В коридоре раздались гневные женские крики, рывком отворилась дверь
– и в конуру влетела Асия, маленькая, похожая чем-то на
кролика казашка. На опера не глядя, сразу ко мне:

– Что он у вас взял? Крест? Больше ничего? Деньги не брал? Скорее
одевайтесь и идите в зал вылета. Сейчас объявят посадку.
Ничего здесь не забудьте – командует, как в бою. И на опера
по-казахски в крик, аж дрожит от злости, того и гляди в глаза
когтями вцепится.

Официально Асия является представителем провожающей казахской
турфирмы, через которую мы летаем в Урумчи, встречает, провожает,
составляет списки всякие, ставит штампы, и все. Но на самом
деле Асия большой человек, муж у нее шишкарь какой-то
местный, боятся её. За бабки на границе и на таможне Асия может
все. Асия говорит: «Этого пропускаем!» И этого пропускают.
Асия говорит: «Этого не досматриваем!» – и этого не
досматривают. Кто с Асией рядом идет – к тому не подходи! Это всякий
знает, и мент, и бандит. Мы с ней давно знакомы, платим иногда
двадцать, иногда тридцать баксов с рыла и за это имеем в ее
лице надежную крышу в Алма-атинском аэропорту.

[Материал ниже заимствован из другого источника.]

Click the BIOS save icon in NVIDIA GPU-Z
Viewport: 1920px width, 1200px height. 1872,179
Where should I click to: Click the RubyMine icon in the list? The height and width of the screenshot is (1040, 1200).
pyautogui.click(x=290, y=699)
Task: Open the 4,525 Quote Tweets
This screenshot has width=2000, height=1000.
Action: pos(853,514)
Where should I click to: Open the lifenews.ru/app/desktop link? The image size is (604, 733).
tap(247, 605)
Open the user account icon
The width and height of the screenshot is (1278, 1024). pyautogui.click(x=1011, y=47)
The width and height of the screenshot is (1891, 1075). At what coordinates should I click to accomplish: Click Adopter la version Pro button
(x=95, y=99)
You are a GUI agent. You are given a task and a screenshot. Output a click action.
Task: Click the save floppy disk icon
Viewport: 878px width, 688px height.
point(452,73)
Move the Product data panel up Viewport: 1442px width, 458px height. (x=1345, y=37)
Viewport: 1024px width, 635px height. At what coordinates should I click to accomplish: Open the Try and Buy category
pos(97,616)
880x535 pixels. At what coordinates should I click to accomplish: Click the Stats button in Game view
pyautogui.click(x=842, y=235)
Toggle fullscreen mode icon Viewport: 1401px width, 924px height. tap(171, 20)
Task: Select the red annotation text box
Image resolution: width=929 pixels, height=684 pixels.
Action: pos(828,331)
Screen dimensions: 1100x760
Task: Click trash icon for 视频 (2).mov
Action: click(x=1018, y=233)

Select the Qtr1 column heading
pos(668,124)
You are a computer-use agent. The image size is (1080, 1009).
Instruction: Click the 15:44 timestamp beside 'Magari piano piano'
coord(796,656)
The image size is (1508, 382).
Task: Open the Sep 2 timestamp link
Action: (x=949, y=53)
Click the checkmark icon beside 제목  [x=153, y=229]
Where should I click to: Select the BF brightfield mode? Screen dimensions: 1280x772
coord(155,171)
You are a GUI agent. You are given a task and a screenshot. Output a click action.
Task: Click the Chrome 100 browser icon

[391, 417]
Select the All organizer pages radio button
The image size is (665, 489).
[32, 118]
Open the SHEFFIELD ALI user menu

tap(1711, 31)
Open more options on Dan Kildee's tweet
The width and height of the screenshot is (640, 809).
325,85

А то, что случилось сегодня, – и частенько случается – лишь борзость
оперов, рассчитывающих на то, что челнок испугается, даст
денег и улетит в Урумчи, не успев пожаловаться Асие. Она тоже
на месте не сидит, у неё по всему аэропорту клиентура. В
этот раз пришла проводить группу, узнать, все ли в порядке.
Ребята и рассказали. А могла бы и не прийти.

И впрямь – только в зал спустился, посадку объявили.

Насчет посадки этой тоже тонкость есть: как откроют дверь на летное
поле – сразу в дверях толкучка страшная. Казалось бы, ну
куда ты лезешь, все равно самолет без тебя не улетит! Нет,
рвутся в дверь – и бегом к самолету. А потому бегом, что надо
места как можно ближе к выходу занять, желательно у самой
двери, чтобы в Урумчи первым из самолета вылезти и выиграть
«битву за склады».

Стюардессы китайские молоденькие вовсе не смеются – только вежливо
улыбаются, по-английски приветствия говорят. Но все же
чувствуется какое-то неуловимое пренебрежение. Со стороны
интеллигентной китайской публики и всех государственных служащих
такое неявное пренебрежение почти всегда чувствуется не только
к челнокам или русским, а, наверное, ко всем иностранцам.
Китайцы знают за собой великое прошлое и видят впереди великое
будущее. И сидит в них какая-то, скрытая во глубине глубин
души национальная гордость. Может быть, поэтому?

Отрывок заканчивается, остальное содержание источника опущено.